GARY — Baseball isn't back yet, but ballpark food was, at least for one day.
The Gary SouthShore RailCats were supposed to open their home schedule Friday against the Milwaukee Milkmen before the coronavirus pandemic shut down live sports.
The RailCats decided to do a Virtual Opening Day event culminating in a simulated game against the Milkmen to be broadcast on the team's YouTube channel.
But the day started with a real-life event: a giveaway of boxed lunches — hot dogs, chips, a cookie and bottled water — sponsored by the Rieth-Riley construction company, in the parking lot across Pennsylvania Street from U.S. Steel Yard.
Starting at 11 a.m., RailCats staffers grilled enough hot dogs to hand out 600 lunches to fans via curbside pickup.
Among those who stopped by were Gary residents Gina Workman and Nicole Porter, who both gave the idea two thumbs up.
"I just think it's blessing," Workman said. "It is hard out here. ... I think it is awesome that they are paying attention to residents in the neighborhood and are trying to help during this time."
Porter has been attending RailCats games since the early 2000s, when her now-adult sons were kids. She too appreciates the club's focus on giving back to the community.
"I remember when they first opened up they did vaccinations for the kids, they did the healthy checkup," Porter said. "They did the Halloween (event), I still have the little booklet they gave them."
Now Porter works on another of the RailCats' community partnerships, with the Humane Society of Lake County.
She hopes to be back at the Steel Yard this summer for another event.
When and even if that will be possible remains an open question. The American Association on April 21 announced the start of play would be delayed till early July, with the goal of squeezing in a regular season of 80 games — down from the usual 100.
RailCats General Manager Brian Flenner and his staff are preparing for a season unlike any other without knowing exactly how it would look or when it would start.

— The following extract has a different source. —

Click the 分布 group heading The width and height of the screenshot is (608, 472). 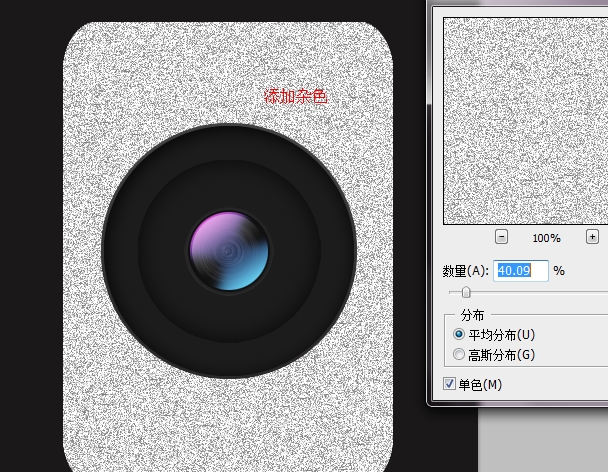pyautogui.click(x=472, y=314)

"There's a lot of talk behind the scenes going on," Flenner said. "(We're) still trying to make the best educated ... decision we can for the safety of players, fans and staff."

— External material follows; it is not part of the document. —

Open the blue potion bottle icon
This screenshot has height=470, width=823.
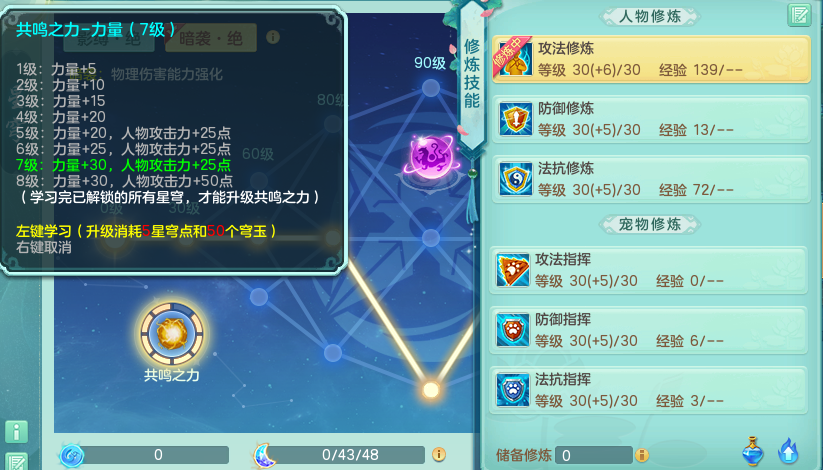[x=753, y=451]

The RailCats' Greg Tagert has said he and the league's other managers are willing to have an abbreviated spring training if that's what it takes.

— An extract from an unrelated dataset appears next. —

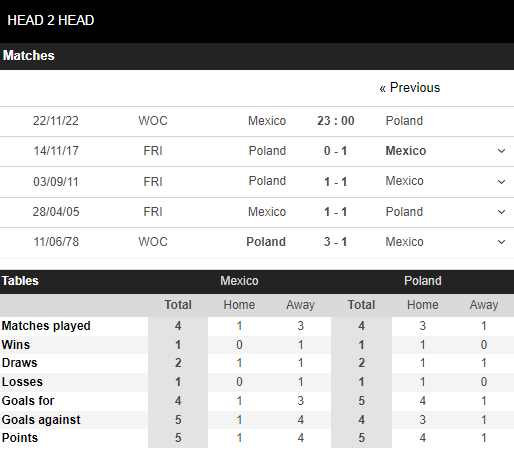
Task: Open the 0 - 1 score result
Action: click(336, 151)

But with 10 franchises scattered across eight states and one Canadian province — all of which have their own reopening plans and timetables — getting to a real opening day remains a challenge.
Starting the RailCats season isn't the only focus for Flenner and team officials. As Indiana's reopening plan progresses, they have looked at booking other events at the stadium, including adult baseball and competitive kickball, among others.
"There's no playbook for what we're doing," Flenner said. "You look to other teams, mentors, friends for some guidance. And you make the best decision you can."